We don’t keep bees alone; our bees don’t live alone. Beekeepers belong to a social community. We share the environment with other beekeepers and all of the bees from miles around. In recent years it has become apparent that our managed bees and our beekeeping practices affect all of the bee colonies in our area. Healthy bees from our hives may rob the honey from the hives of collapsing colonies and return with parasitic Varroa mites. Likewise, if we are not controlling the mites in our hives, we are spreading them to hives for miles around. Bees from mite-infested hives in the area may abandon their hives and move into our hives, bringing mites with them. Mite-infested hives can reasonably be called “Varroa bombs.”
Beekeepers, farmers, gardeners, and homeowners make up communities of individuals whose activities affect each other, sometimes benefiting and at other times adversely affecting others. There are specific groups within the community of beekeepers: those who manage their hives in different manners, those who manage their hives for different purposes, those who treat their hives with different products or measures to control parasitic mites, and those who keep their hives in different forage areas. There are urban beekeepers who may contend with city ordinances or neighborhood association rules, forest beekeepers, and farmland beekeepers. There are beekeepers with stationary hives and others with migratory operations. While there are many ways that we manage bees, we all belong to a community of bee stewards.

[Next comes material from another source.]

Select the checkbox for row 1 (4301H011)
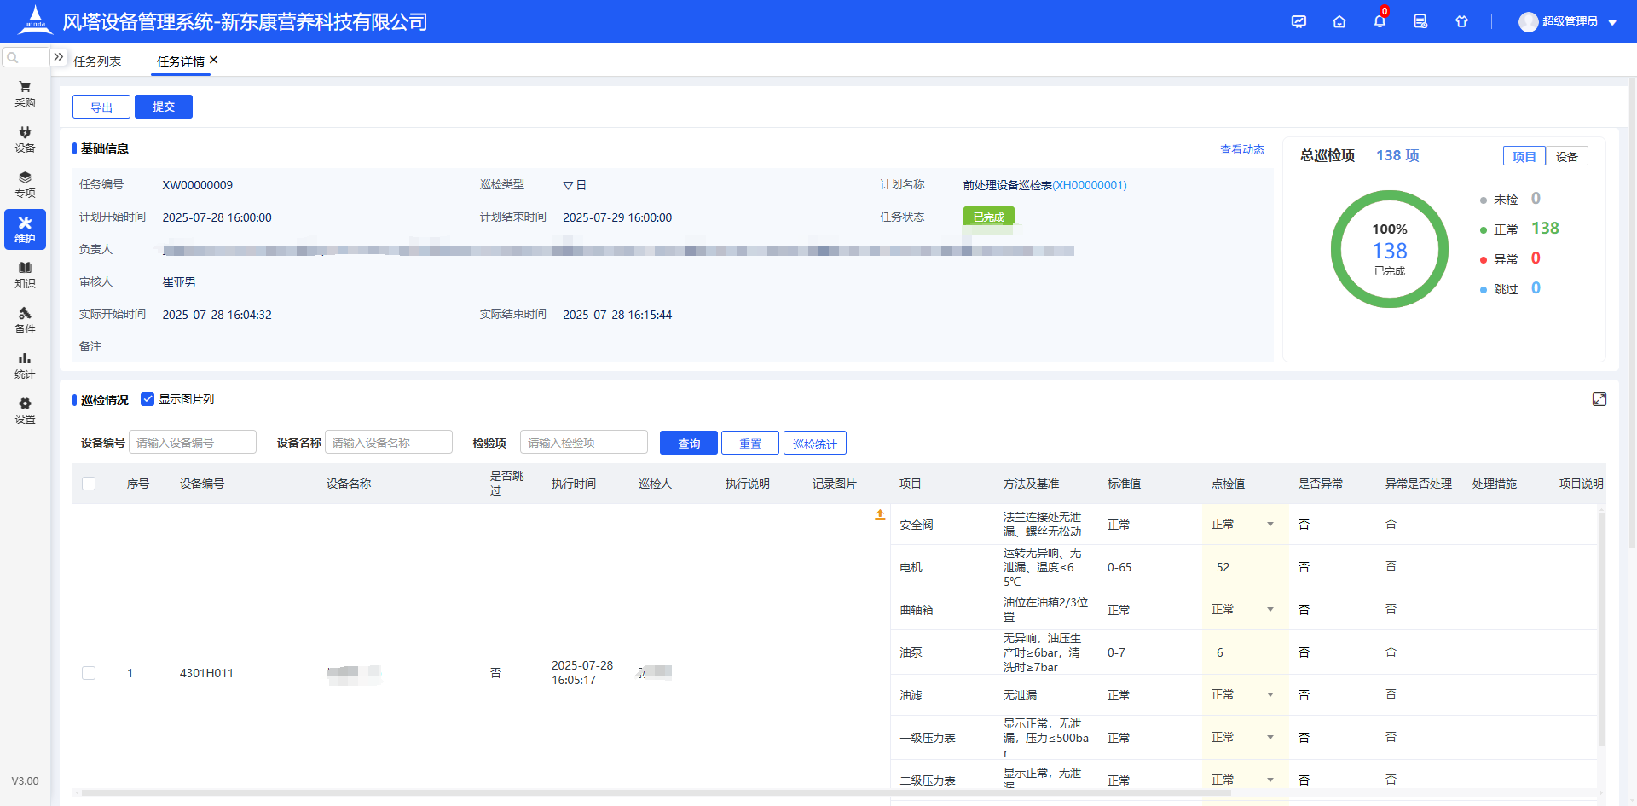Image resolution: width=1637 pixels, height=806 pixels. [x=89, y=672]
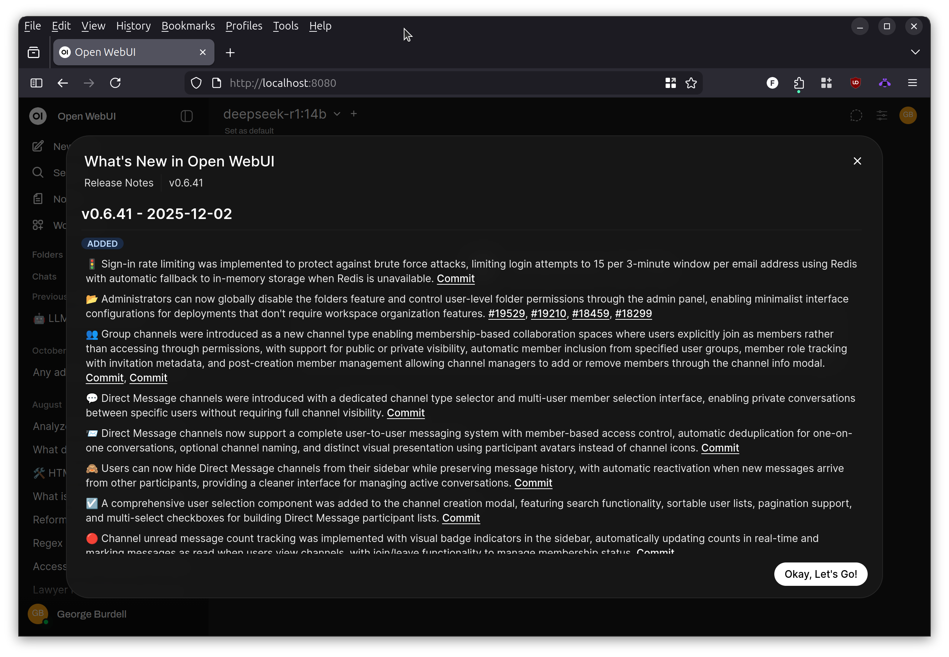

Perhaps, the most important communities that beekeepers belong to are the local, state, and regional beekeeping associations. These groups are effective in sharing useful information on managing bees in today’s environment. One of these active groups in Tennessee is the Savannah Area Beekeepers Association. I was honored to be invited to speak at the association’s annual Short Course in Beekeeping along with EAS Master Beekeeper Kent Williams, shown here giving a presentation on new developments in controlling Varroa mites.